*EXERCISE DETAILS:* Below are entries; copy exactly the lines from the one with "Star the BETPlus index" through the one with "Image resolution: width=1512", both included, and leave out the rest.

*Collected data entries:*
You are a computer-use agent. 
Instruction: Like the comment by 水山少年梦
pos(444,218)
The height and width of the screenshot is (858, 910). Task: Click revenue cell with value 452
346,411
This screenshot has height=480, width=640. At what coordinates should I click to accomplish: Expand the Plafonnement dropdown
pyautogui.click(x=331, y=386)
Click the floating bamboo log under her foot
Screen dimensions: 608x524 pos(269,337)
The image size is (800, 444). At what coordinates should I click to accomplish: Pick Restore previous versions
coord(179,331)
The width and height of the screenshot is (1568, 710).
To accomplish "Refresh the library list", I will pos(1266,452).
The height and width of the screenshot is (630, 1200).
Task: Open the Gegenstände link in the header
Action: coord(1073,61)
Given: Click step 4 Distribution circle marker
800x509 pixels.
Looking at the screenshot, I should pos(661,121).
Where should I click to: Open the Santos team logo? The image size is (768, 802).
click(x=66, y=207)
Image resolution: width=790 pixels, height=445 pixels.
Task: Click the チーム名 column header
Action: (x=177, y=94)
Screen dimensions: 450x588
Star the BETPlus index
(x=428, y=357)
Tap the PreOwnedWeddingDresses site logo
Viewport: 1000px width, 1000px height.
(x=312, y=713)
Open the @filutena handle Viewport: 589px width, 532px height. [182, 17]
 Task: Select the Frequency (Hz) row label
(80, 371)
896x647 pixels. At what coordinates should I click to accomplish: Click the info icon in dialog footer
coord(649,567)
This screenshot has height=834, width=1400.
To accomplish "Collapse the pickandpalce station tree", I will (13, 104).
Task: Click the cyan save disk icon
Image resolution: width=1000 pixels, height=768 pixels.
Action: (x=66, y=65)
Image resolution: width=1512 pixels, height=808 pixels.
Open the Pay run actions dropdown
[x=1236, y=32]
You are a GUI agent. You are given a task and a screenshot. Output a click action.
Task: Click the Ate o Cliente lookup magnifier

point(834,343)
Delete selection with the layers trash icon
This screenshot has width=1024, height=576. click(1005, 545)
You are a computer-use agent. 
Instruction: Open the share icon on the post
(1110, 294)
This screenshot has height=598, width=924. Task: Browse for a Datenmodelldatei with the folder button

*TASK ANSWER:*
Star the BETPlus index
(x=428, y=357)
Tap the PreOwnedWeddingDresses site logo
Viewport: 1000px width, 1000px height.
(x=312, y=713)
Open the @filutena handle Viewport: 589px width, 532px height. [182, 17]
 Task: Select the Frequency (Hz) row label
(80, 371)
896x647 pixels. At what coordinates should I click to accomplish: Click the info icon in dialog footer
coord(649,567)
This screenshot has height=834, width=1400.
To accomplish "Collapse the pickandpalce station tree", I will (13, 104).
Task: Click the cyan save disk icon
Image resolution: width=1000 pixels, height=768 pixels.
Action: (x=66, y=65)
Image resolution: width=1512 pixels, height=808 pixels.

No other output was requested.